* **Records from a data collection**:
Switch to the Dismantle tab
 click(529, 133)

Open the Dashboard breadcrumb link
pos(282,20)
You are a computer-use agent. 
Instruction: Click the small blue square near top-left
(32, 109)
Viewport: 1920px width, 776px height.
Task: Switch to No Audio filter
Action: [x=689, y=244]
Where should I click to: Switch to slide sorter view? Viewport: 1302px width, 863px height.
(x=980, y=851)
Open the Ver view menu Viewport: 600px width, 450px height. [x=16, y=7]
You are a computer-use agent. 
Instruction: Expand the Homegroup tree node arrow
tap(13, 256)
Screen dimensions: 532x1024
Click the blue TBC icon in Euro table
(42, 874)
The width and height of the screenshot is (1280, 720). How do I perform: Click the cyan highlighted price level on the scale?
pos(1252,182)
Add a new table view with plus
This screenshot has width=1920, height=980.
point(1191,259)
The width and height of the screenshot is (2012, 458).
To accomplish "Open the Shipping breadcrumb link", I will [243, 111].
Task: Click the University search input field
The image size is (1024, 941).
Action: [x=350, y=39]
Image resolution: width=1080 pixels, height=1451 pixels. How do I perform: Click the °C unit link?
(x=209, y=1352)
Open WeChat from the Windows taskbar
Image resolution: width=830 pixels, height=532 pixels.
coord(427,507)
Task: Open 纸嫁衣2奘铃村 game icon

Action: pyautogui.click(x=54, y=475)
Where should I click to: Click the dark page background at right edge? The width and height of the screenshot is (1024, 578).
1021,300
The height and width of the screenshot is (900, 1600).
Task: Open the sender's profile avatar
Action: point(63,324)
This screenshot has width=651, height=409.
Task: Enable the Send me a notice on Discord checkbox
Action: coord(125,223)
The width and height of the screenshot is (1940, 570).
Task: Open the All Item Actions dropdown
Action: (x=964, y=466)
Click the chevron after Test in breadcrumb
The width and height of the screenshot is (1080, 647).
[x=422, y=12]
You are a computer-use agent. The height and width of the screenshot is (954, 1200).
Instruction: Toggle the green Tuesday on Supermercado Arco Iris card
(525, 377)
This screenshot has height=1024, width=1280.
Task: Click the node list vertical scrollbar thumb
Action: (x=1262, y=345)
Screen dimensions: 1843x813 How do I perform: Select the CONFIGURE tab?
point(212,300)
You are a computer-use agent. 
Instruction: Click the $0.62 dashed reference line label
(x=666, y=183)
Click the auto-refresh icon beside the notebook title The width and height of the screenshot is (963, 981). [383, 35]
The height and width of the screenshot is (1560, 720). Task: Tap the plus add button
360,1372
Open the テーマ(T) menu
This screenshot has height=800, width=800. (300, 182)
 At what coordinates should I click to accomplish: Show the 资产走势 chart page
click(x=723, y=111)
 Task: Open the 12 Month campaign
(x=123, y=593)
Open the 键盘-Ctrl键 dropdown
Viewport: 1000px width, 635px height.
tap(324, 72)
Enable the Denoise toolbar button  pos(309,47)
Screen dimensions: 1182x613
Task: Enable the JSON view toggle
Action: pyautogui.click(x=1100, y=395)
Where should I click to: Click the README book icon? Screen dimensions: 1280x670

* **Task details**:
Print every entry exactly as it appears.

* **Reply to the task**:
Switch to the Dismantle tab
 click(529, 133)

Open the Dashboard breadcrumb link
pos(282,20)
You are a computer-use agent. 
Instruction: Click the small blue square near top-left
(32, 109)
Viewport: 1920px width, 776px height.
Task: Switch to No Audio filter
Action: [x=689, y=244]
Where should I click to: Switch to slide sorter view? Viewport: 1302px width, 863px height.
(x=980, y=851)
Open the Ver view menu Viewport: 600px width, 450px height. [x=16, y=7]
You are a computer-use agent. 
Instruction: Expand the Homegroup tree node arrow
tap(13, 256)
Screen dimensions: 532x1024
Click the blue TBC icon in Euro table
(42, 874)
The width and height of the screenshot is (1280, 720). How do I perform: Click the cyan highlighted price level on the scale?
pos(1252,182)
Add a new table view with plus
This screenshot has width=1920, height=980.
point(1191,259)
The width and height of the screenshot is (2012, 458).
To accomplish "Open the Shipping breadcrumb link", I will [243, 111].
Task: Click the University search input field
The image size is (1024, 941).
Action: [x=350, y=39]
Image resolution: width=1080 pixels, height=1451 pixels. How do I perform: Click the °C unit link?
(x=209, y=1352)
Open WeChat from the Windows taskbar
Image resolution: width=830 pixels, height=532 pixels.
coord(427,507)
Task: Open 纸嫁衣2奘铃村 game icon

Action: pyautogui.click(x=54, y=475)
Where should I click to: Click the dark page background at right edge? The width and height of the screenshot is (1024, 578).
1021,300
The height and width of the screenshot is (900, 1600).
Task: Open the sender's profile avatar
Action: point(63,324)
This screenshot has width=651, height=409.
Task: Enable the Send me a notice on Discord checkbox
Action: coord(125,223)
The width and height of the screenshot is (1940, 570).
Task: Open the All Item Actions dropdown
Action: (x=964, y=466)
Click the chevron after Test in breadcrumb
The width and height of the screenshot is (1080, 647).
[x=422, y=12]
You are a computer-use agent. The height and width of the screenshot is (954, 1200).
Instruction: Toggle the green Tuesday on Supermercado Arco Iris card
(525, 377)
This screenshot has height=1024, width=1280.
Task: Click the node list vertical scrollbar thumb
Action: (x=1262, y=345)
Screen dimensions: 1843x813 How do I perform: Select the CONFIGURE tab?
point(212,300)
You are a computer-use agent. 
Instruction: Click the $0.62 dashed reference line label
(x=666, y=183)
Click the auto-refresh icon beside the notebook title The width and height of the screenshot is (963, 981). [383, 35]
The height and width of the screenshot is (1560, 720). Task: Tap the plus add button
360,1372
Open the テーマ(T) menu
This screenshot has height=800, width=800. (300, 182)
 At what coordinates should I click to accomplish: Show the 资产走势 chart page
click(x=723, y=111)
 Task: Open the 12 Month campaign
(x=123, y=593)
Open the 键盘-Ctrl键 dropdown
Viewport: 1000px width, 635px height.
tap(324, 72)
Enable the Denoise toolbar button  pos(309,47)
Screen dimensions: 1182x613
Task: Enable the JSON view toggle
Action: pyautogui.click(x=1100, y=395)
Where should I click to: Click the README book icon? Screen dimensions: 1280x670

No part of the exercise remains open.